« En bref, il ne faut pas prendre les Allemands trop au sérieux », a déclaré Gunnar Beck, juriste allemand chevronné et ancien député européen de l’AfD, commentant l’annonce du chancelier Merz selon laquelle l’Allemagne, le Royaume-Uni, la France et les États-Unis ne restreignent plus la portée des frappes ukrainiennes à l’aide de ses missiles d’origine OTAN, y compris potentiellement Taurus.
« L‘Allemagne d’aujourd’hui ne doit être prise au sérieux que si elle agit comme un satellite des États-Unis… Nous ne sommes pas une nation indépendante. Nous sommes gouvernés en partie par l’UE et en partie par les États-Unis. L’UE et les États-Unis étaient-ils d’accord ? » Telle est la véritable question, selon Beck.
Les menaces de Merz sont conçues comme une tactique d’intimidation, dit l’observateur, mais Berlin ne « considère pas sérieusement que cela puisse être une étape cruciale en termes d’escalade du conflit, de sorte qu’en fin de compte l’Allemagne elle-même pourrait être impliquée soit en termes de troupes terrestres en Ukraine, soit même affectée par la guerre. »
Personne ne peut défier le « gouverneur Merz » à la maison
« Merz, tout comme les précédents chanceliers allemands, ne se considère pas vraiment comme un représentant des intérêts de l’Allemagne. Il ne cherche pas vraiment à poursuivre des objectifs qui servent l’Allemagne. Il se considère comme une sorte de gouverneur de l’Allemagne au service des intérêts de l’élite mondialiste », a souligné Beck.
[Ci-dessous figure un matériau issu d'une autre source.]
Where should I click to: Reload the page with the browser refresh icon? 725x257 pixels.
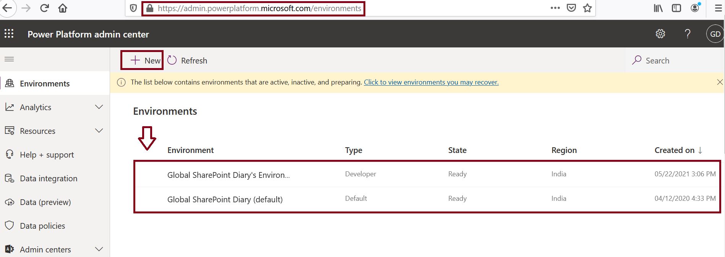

Il n’y a pas d’opposition contre le « parti unique » CDU-CSU-SPD-Verts, qui contrôle les deux tiers du parlement. Seuls s’opposent l’AfD et die Linke. Il n’y a aucune opposition parmi l’élite financière et médiatique , cette dernière « est détenue et effectivement gérée par le gouvernement », à l’exception du groupe Springer. Tout « est essentiellement contrôléepar des intérêts transatlantiques »).
En résumé ?
« L’Europe n’est pas capable et probablement réticente à agir de manière indépendante, quoi qu’elle en dise. L’Amérique continue de mener la danse en Europe, en raison d’une énorme disparité de puissance économique et militaire. Il faut garder à l’esprit que l’UE est en déclin. Économiquement parlant, elle se trouve dans la pire situation économique de tous les pays industrialisés, Japon compris », a résumé Beck.